| Text segment |
++++++++++++++++++++
I saw a poster ad a couple of years for 'Spongebob Squarepants', upon which was a quote from horse-faced simpleton Christian O'-fucking-Connell (for whom I already had massive personal antipathy dating back to an incident in the late 80s when the cunt burnt my socks on a campfire): 'like 'The Simpsons' on acid'.

In what fucking way, you equine-visaged mongol, is 'Spongebob Squarepants' like 'The Simpsons' on acid? Any way at all, or are you just using it like a retard to appear 'edgy' and 'cool'? You witless cunt. When everyone else was actually taking acid you were too scared to, and instead resorted to smoking cigars at teenage parties to get attention - attention you were already getting, for hoiking your jeans up higher than Simon Cowell's, getting you the nickname 'tightarse'.

Christian O'Connell's elongated, hideous face is like a normal person's 'on acid'.
++++++++++++++++++++
| Data provided |
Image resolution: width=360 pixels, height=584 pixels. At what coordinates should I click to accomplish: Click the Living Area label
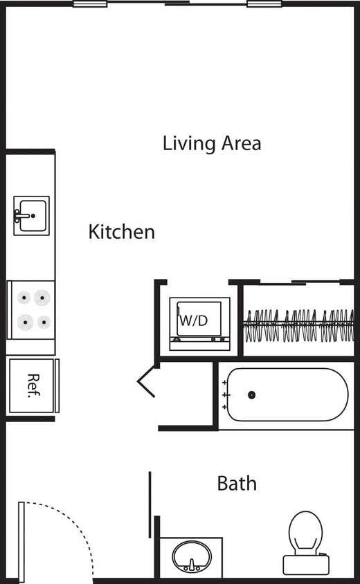point(212,143)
++++++++++++++++++++
Please retype the passage about the "Spongebob Squarepants" poster quote, from "I saw a poster" up to and including "the nickname 'tightarse'.". You won't need the lines for this.

I saw a poster ad a couple of years for 'Spongebob Squarepants', upon which was a quote from horse-faced simpleton Christian O'-fucking-Connell (for whom I already had massive personal antipathy dating back to an incident in the late 80s when the cunt burnt my socks on a campfire): 'like 'The Simpsons' on acid'.

In what fucking way, you equine-visaged mongol, is 'Spongebob Squarepants' like 'The Simpsons' on acid? Any way at all, or are you just using it like a retard to appear 'edgy' and 'cool'? You witless cunt. When everyone else was actually taking acid you were too scared to, and instead resorted to smoking cigars at teenage parties to get attention - attention you were already getting, for hoiking your jeans up higher than Simon Cowell's, getting you the nickname 'tightarse'.